The Cameron Peak Fire, Colorado, USA

The Cameron Peak Fire was the largest fire in Colorado history, with 326 square miles burned.

Observing vegetation health from space

We will look at the destruction and recovery of vegetation using NDVI (Normalized Difference Vegetation Index). How does it work? First, we need to learn about spectral reflectance signatures.
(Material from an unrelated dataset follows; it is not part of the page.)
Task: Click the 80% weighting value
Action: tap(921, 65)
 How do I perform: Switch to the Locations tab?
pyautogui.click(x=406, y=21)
Every object reflects some wavelengths of light more or less than others. We can see this with our eyes, since, for example, plants reflect a lot of green in the summer, and then as that green diminishes in the fall they look more yellow or orange. The image below shows spectral signatures for water, soil, and vegetation:

> Image source: SEOS Project

Healthy vegetation reflects a lot of Near-InfraRed (NIR) radiation. Less healthy vegetation reflects a similar amounts of the visible light spectra, but less NIR radiation. We don’t see a huge drop in Green radiation until the plant is very stressed or dead. That means that NIR allows us to get ahead of what we can see with our eyes.

Healthy leaves reflect a lot of NIR radiation compared to dead or stressed leaves > Image source: Spectral signature literature review by px39n

Different species of plants reflect different spectral signatures, but the pattern of the signatures are similar. NDVI compares the amount of NIR reflectance to the amount of Red reflectance, thus accounting for many of the species differences and isolating the health of the plant. The formula for calculating NDVI is:

\[NDVI = \frac{(NIR - Red)}{(NIR + Red)}\]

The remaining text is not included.